Reply #8 on: September 12, 2005, 11:27:39 PM
I discussed the Chopin Ballade No.4 as an example of a piece which begins in major and ends in minor with my teacher once, but he told me that the introduction is really in C major as the dominant of F minor rather than in F major - a bit like the lead-in to the secondary theme of Ballade No.3.  Similarly, although the opening of Ballade No.1 appears to be in A-flat major, it functions as a Neapolitan sixth opening for the eventual home key of G minor.  I suppose they could be argued either way, but there's no such ambiguity in Ballade No.2. (Interestingly enough, as is moderately well-known, Schumann, the Ballade's dedicatee, claimed that when Chopin performed the piece for him for the first time, the final chord was F major.  Whether Chopin was simply following his usual pattern of playing whatever he wanted as long as it included the major ideas and some key passages or was still in the process of writing the piece and decided to conclude it in A minor after having performed it for Schumann I'm not sure.)

====================

• DIRECTIONS FOR THIS TASK: In the forum reply about Chopin's Ballades, what did Schumann claim the final chord of Ballade No.2 was when Chopin first performed it for him?

Records from a data collection

====================

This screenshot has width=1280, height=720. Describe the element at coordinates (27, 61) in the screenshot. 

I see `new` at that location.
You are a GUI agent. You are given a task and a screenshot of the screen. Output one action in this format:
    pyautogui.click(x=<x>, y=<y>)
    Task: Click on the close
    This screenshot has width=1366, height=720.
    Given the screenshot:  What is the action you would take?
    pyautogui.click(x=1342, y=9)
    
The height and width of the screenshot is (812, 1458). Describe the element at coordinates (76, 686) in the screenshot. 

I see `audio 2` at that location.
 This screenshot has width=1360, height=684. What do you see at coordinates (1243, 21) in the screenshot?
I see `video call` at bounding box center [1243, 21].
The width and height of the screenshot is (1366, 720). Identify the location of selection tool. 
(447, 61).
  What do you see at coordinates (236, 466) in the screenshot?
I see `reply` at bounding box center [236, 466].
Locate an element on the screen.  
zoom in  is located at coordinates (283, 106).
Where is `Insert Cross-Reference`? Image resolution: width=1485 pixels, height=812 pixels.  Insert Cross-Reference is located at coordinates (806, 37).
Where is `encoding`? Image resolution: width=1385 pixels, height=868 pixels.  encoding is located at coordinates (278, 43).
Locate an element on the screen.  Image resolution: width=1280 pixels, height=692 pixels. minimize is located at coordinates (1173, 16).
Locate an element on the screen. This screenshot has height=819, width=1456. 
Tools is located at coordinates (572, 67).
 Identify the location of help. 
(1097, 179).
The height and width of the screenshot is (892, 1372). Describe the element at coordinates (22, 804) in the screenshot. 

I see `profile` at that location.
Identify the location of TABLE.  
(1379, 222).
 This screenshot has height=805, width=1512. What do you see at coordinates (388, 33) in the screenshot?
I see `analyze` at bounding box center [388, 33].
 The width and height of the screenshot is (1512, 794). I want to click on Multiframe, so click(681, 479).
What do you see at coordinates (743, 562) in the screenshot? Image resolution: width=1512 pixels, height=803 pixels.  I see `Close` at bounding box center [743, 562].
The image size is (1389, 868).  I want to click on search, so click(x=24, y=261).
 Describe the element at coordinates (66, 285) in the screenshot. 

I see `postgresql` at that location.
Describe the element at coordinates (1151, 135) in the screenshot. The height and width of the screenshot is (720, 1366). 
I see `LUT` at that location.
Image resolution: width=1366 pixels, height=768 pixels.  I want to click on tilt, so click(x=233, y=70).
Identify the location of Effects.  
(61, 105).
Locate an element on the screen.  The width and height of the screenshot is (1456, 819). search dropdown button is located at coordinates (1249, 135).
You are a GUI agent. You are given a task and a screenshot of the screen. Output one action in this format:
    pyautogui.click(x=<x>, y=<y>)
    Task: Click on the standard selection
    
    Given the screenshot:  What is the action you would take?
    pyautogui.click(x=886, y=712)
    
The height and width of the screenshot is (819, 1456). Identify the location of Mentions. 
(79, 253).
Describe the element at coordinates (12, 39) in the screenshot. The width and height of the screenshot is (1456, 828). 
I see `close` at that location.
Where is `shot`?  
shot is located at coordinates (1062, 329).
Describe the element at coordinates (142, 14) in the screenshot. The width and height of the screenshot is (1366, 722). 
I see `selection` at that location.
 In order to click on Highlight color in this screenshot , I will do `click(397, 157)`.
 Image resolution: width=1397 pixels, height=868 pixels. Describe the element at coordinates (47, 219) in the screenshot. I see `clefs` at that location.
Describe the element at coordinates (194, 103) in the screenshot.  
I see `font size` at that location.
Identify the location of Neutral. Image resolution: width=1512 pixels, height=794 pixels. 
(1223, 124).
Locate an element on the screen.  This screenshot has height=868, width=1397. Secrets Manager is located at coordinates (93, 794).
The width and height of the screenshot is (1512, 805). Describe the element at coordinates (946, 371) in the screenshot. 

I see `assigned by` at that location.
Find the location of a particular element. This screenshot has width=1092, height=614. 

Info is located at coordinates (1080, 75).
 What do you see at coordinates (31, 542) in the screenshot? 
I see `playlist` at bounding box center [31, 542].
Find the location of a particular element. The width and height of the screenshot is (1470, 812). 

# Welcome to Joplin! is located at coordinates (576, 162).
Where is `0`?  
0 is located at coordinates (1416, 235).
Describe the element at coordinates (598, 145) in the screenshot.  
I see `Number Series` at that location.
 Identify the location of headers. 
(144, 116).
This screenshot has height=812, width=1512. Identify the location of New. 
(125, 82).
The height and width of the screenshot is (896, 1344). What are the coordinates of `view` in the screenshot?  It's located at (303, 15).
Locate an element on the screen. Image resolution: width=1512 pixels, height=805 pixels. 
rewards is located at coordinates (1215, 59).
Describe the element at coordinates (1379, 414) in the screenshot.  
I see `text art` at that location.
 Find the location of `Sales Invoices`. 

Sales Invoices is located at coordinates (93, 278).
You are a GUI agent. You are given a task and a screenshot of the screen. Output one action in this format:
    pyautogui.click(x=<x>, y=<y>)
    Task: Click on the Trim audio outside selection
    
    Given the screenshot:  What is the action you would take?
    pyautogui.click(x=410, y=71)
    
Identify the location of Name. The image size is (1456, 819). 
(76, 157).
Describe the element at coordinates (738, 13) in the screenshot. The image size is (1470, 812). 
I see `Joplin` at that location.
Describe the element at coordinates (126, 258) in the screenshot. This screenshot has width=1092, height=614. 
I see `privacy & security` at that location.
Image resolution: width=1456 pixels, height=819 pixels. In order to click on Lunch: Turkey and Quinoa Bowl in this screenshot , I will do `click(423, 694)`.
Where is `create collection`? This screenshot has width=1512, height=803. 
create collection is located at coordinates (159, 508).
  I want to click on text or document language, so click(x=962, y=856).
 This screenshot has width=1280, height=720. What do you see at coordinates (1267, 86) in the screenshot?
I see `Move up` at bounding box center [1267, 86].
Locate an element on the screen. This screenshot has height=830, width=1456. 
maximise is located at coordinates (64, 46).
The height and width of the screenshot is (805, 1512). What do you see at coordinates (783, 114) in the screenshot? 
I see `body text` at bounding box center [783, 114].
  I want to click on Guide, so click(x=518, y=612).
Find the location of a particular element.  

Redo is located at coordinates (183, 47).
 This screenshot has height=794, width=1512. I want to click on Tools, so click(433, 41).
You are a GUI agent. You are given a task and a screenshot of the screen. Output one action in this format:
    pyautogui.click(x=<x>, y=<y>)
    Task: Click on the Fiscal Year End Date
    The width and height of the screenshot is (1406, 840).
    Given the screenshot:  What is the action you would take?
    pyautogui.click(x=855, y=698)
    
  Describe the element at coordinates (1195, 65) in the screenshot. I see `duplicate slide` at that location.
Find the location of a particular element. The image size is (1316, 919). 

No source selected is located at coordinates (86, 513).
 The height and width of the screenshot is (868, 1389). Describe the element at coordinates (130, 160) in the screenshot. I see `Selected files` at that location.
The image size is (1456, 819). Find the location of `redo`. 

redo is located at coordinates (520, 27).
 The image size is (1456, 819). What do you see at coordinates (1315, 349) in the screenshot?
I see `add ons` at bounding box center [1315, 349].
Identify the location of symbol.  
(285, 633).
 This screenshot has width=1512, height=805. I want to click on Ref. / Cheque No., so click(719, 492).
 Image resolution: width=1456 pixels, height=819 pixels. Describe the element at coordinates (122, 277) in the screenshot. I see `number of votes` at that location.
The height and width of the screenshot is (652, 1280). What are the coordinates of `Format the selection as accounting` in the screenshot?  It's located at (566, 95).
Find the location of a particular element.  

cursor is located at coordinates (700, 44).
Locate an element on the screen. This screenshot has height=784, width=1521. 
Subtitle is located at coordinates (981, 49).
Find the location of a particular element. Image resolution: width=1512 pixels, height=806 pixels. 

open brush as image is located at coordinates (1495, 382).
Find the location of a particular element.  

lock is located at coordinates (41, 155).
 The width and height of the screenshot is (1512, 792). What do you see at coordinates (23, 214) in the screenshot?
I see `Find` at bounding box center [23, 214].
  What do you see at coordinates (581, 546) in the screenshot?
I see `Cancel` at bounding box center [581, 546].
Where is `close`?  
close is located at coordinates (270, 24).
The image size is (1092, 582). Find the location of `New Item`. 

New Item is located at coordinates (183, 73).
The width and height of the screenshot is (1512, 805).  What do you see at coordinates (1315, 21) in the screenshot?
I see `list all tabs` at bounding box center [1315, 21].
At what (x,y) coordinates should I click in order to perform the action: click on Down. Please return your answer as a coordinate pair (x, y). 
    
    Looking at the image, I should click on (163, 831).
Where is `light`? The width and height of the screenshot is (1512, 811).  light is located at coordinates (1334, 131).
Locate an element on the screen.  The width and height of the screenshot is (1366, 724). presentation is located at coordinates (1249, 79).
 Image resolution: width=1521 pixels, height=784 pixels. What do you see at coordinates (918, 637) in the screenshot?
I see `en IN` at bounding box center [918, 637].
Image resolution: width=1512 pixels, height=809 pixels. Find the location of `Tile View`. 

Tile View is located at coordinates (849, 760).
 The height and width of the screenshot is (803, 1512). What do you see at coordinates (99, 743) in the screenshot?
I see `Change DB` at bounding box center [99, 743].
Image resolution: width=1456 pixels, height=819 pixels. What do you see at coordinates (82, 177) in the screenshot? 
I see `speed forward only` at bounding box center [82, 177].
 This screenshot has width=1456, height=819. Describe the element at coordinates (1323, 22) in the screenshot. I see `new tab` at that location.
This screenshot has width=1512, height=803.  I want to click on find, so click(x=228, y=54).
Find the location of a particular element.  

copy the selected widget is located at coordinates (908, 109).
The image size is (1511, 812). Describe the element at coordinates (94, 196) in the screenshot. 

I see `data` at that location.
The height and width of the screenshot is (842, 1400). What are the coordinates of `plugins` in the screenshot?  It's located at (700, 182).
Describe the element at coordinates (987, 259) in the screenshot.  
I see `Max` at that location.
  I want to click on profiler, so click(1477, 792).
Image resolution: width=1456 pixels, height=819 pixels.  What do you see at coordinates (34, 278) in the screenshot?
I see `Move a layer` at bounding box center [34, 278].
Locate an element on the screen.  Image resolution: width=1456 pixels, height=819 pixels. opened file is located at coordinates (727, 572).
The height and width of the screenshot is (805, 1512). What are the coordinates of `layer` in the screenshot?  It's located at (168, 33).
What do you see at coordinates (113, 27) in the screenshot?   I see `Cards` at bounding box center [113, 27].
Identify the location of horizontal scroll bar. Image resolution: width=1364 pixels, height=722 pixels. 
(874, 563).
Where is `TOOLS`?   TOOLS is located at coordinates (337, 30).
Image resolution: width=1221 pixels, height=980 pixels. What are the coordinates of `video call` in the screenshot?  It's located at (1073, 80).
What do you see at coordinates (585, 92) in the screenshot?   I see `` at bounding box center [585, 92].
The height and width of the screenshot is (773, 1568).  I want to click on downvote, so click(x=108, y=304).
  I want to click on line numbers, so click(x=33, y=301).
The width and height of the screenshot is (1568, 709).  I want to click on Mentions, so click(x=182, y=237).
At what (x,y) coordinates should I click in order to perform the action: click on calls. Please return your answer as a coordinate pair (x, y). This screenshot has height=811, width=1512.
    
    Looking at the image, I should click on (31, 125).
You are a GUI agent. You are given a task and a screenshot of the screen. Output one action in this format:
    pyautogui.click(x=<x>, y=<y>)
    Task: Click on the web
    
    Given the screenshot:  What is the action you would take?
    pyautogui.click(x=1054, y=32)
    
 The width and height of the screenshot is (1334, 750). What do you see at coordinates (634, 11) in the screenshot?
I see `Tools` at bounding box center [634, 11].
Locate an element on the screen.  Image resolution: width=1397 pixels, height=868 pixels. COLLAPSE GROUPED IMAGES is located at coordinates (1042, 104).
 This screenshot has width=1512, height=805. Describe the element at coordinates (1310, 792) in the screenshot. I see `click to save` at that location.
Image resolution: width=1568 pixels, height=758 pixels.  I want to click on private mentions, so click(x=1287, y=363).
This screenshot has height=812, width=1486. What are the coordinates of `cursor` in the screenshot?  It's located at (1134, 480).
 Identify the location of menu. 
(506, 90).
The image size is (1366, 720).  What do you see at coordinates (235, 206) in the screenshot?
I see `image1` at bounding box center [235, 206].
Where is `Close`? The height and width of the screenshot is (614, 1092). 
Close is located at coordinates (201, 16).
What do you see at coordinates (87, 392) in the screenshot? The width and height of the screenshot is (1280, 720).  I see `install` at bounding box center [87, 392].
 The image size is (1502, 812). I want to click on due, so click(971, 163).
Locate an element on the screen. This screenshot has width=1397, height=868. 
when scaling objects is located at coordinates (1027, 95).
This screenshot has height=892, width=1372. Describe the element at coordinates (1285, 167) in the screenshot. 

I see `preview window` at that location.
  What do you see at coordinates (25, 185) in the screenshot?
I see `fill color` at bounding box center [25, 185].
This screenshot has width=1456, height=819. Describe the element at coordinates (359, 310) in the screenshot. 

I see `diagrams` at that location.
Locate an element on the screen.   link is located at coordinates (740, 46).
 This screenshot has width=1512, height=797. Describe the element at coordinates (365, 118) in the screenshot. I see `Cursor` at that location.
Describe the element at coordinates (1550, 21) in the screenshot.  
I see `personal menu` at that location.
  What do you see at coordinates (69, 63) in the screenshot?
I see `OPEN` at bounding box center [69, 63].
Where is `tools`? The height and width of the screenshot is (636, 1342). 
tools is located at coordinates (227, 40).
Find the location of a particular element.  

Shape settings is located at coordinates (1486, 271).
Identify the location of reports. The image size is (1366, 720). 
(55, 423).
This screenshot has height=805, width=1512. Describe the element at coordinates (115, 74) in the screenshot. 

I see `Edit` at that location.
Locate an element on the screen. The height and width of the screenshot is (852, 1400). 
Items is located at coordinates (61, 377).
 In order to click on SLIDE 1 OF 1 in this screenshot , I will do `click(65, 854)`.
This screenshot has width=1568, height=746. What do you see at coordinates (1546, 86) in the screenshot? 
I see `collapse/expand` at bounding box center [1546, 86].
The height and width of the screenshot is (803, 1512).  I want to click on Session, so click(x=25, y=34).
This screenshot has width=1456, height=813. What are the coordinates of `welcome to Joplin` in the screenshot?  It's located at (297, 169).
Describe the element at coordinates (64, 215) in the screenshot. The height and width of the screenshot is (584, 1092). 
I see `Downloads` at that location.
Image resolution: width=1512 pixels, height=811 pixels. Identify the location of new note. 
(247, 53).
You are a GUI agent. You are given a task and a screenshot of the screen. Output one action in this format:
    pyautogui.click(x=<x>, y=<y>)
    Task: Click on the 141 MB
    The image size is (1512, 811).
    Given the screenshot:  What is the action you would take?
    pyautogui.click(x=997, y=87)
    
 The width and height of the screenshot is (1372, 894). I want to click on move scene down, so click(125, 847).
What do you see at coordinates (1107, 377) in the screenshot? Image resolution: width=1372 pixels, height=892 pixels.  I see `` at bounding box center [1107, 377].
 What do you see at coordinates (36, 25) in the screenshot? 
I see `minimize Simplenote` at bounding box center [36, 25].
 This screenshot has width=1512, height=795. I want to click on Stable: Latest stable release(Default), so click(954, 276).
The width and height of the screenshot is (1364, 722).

====================

• WORKED ANSWER: F major.